About this exercise -
An image-free, exact copy of the records below is required.

(Dataset entries)
:::

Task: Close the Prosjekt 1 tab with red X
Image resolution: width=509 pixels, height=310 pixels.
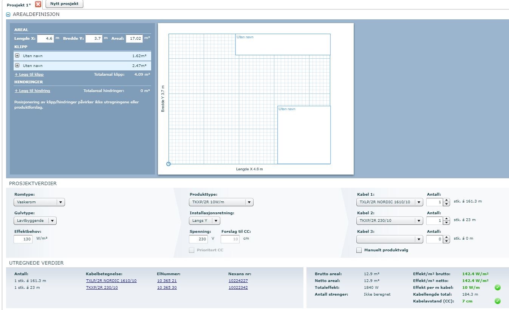Action: (x=38, y=4)
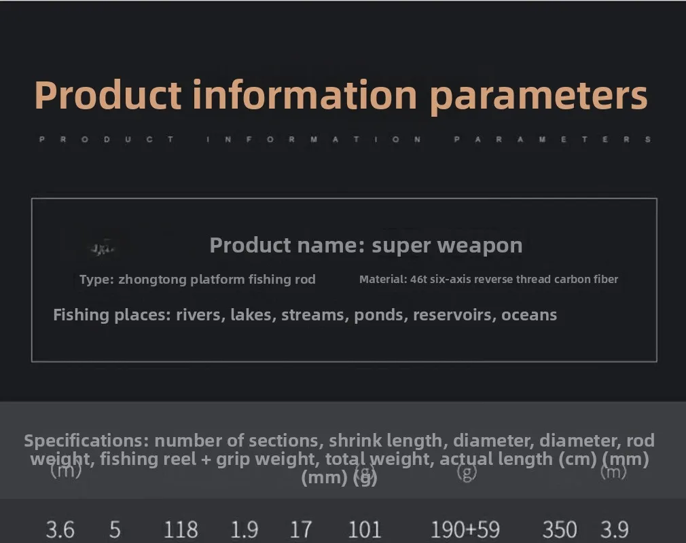Click the "Type: zhongtong platform fishing rod" line

(197, 279)
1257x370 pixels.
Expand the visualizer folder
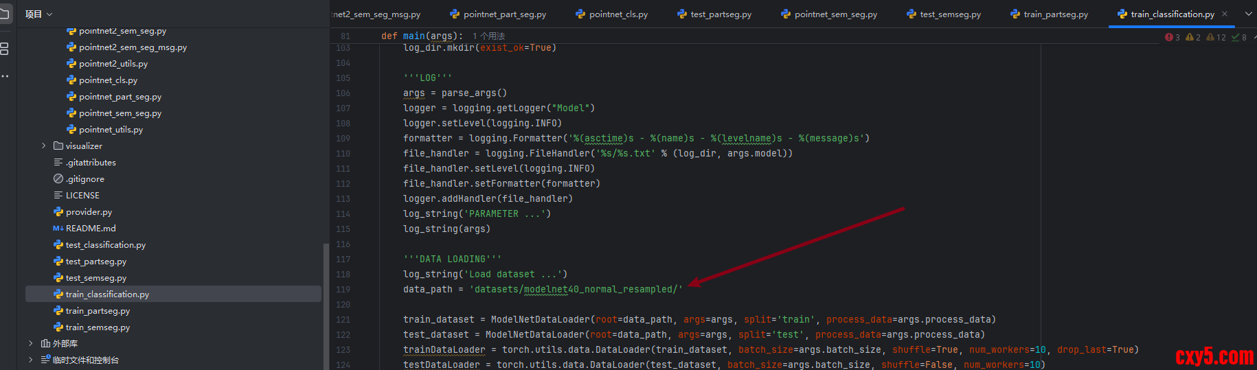44,146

:::

Result -
Task: Close the Prosjekt 1 tab with red X
Image resolution: width=509 pixels, height=310 pixels.
Action: (x=38, y=4)
Click the "Type: zhongtong platform fishing rod" line

(197, 279)
1257x370 pixels.
Expand the visualizer folder
44,146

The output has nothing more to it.